The Debate Between Buying a Used vs a New Car

The Debate Between Buying a Used vs a New Car

There are many factors that should be considered when it comes to buying a car. Do you need a beater or a luxury vehicle, two seats or 10, electric or gas? Perhaps the greatest question of them all, though, is whether you should buy new or used. There are pros and cons to both options, and ultimately it boils down to personal circumstances and preferences. 

With that said, here are some of the primary things that should be taken into consideration when one goes about purchasing a transportation vehicle.

Consider Your Budget

It’s important to start your car-buying journey with the understanding that, regardless of what kind of deal you find, your car will ultimately prove to be an expense and a liability. Cars infamously don’t hold value. In fact, according to Carfax, new cars, in particular, can lose as much as 20% of their value in the first year after purchase, and a car continues to rapidly decline in value after that. 

In other words, your car is an expense, whether it’s new or used. With that in mind, make sure to go into your purchase with a budget in mind. Calculate your cash flow and make sure that you know what kind of payment you can afford. 

Also, be careful to consider long-term costs and short-term costs. How much money can you put down on a vehicle today? How much can you pay on a monthly basis? How long of a loan can you reasonably set up? It’s wise to remember the 20/4/10 rule: put 20% down, take out a loan for no more than four years, and make sure your total monthly car expenses don’t add up to more than 10% of your gross income.

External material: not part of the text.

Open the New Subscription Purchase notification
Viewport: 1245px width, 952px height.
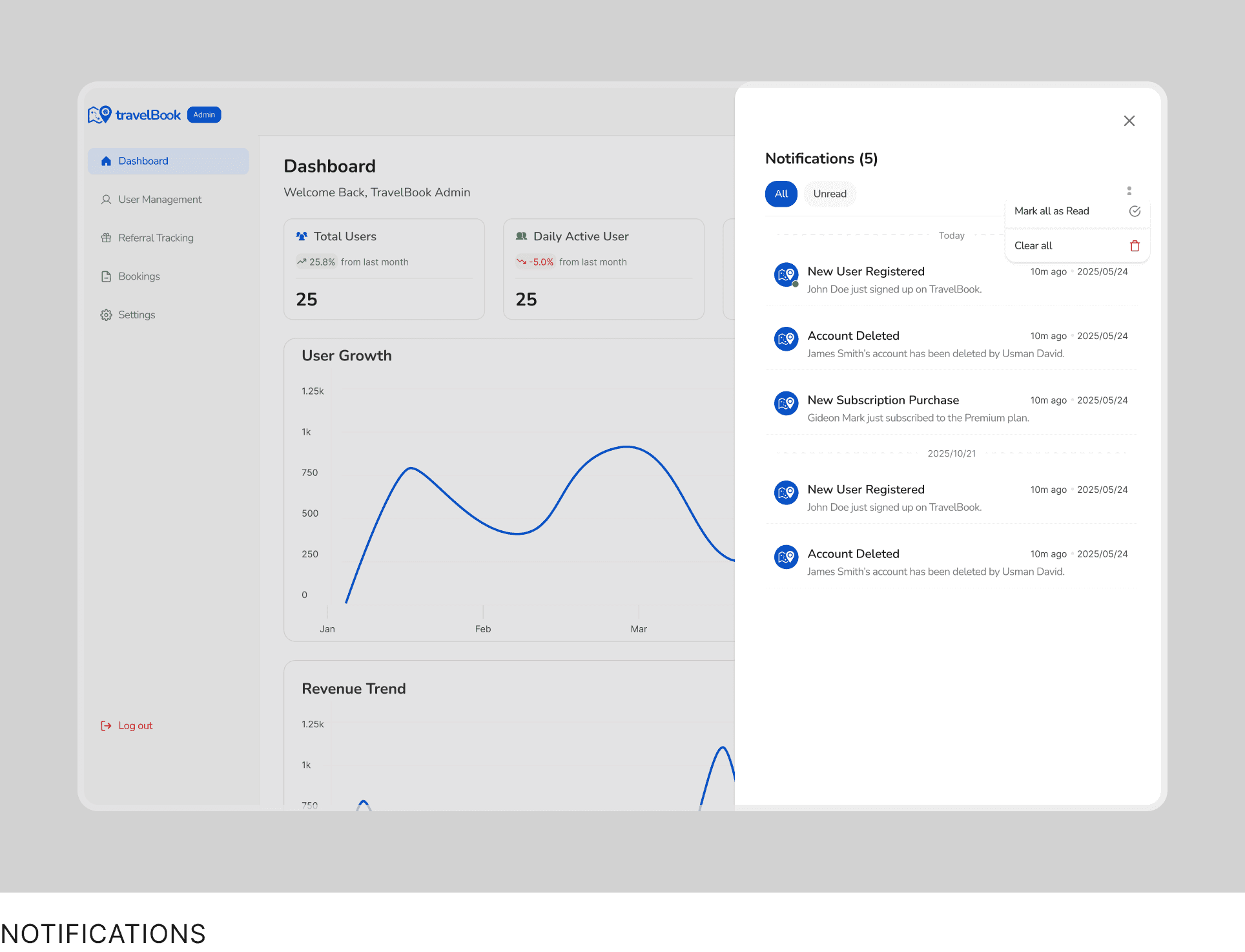pos(883,400)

If you find that your budget is tight, you can also look for other areas of spending to cut back on. For instance, if you drop several thousand dollars a year on vacations, you can get a cheap RV and go on vacations for pennies on the dollar, thus freeing up money for a monthly car payment. 

Remember Price Versus Value

As you go about sorting through your budget, remember that there are two sides to car buying finances. The price of the car is important to consider. Can you afford a $40,000 new car? What about a $15,000 used car?

Separately, though, make sure to consider value. That is, what are you getting for your money — regardless of if your car is new or used? For instance, if a car is worth $40,000 but you spend $45,000 on it, that’s a bad value. If a used car is worth $15,000 and you spend $12,000 on it, that’s a good value. Use tools like Kelley Blue Book and Edmunds to understand the value of the vehicles that you’re considering.

Do Your Research Beforehand

Research is always critical when deciding between a new and used car. If you’re going with a used car, you’re going to want to study how to look for the signs of a bad repair and ensure that you have a mechanic ready to check the car.

If you get a new car, though, you still want to do your homework. Make sure to see what a fair price is, what warranties are available, and if you can find any sales or specials before you shop.

Do You Want Maintenance or Repairs?

When debating new or used cars, make sure to consider whether you want to deal with repairs or not. While a used car may be cheaper, you also will likely end up investing more money in repairs down the road. Remember that you’ll still need to budget for maintenance either way, though. 

Think About Reliability

A new car will typically be more reliable than an older one. It’s just common sense. However, take the time to research the dependability of a specific make and model before committing. For instance, you may find a five-year-old car that has a stellar track record, whereas a brand new car may have terrible reliability reviews. 

In other words, don’t assume that new automatically means reliable. Take all of the factors into consideration.

Gauge Wants and Needs

Finally, take the time to consider what is a want and what is a need. Five seats to fit your family in the vehicle is a need. A spoiler or a sky blue color are wants. If you separate your wants from your needs, it can be easier to decide if you can compromise on your wants in order to get whatever used car is available to meet your needs or if you absolutely need to opt for a new vehicle right out of the gate. 

New or Used? That is the Question.

Whether you’re a parent searching for a larger vehicle, an entrepreneur looking to impress clients with your ride, a college kid hunting for cheap transportation to and from campus, or any other prospective car buyer, make sure to carefully consider your options before you sign onto a new or a used car.

There are plenty of considerations, and each situation is unique. If you start with your budget, gauge wants and needs, and do your research as you go, though, you’ll be able to whittle down your options and ultimately make the choice between a new and a used vehicle.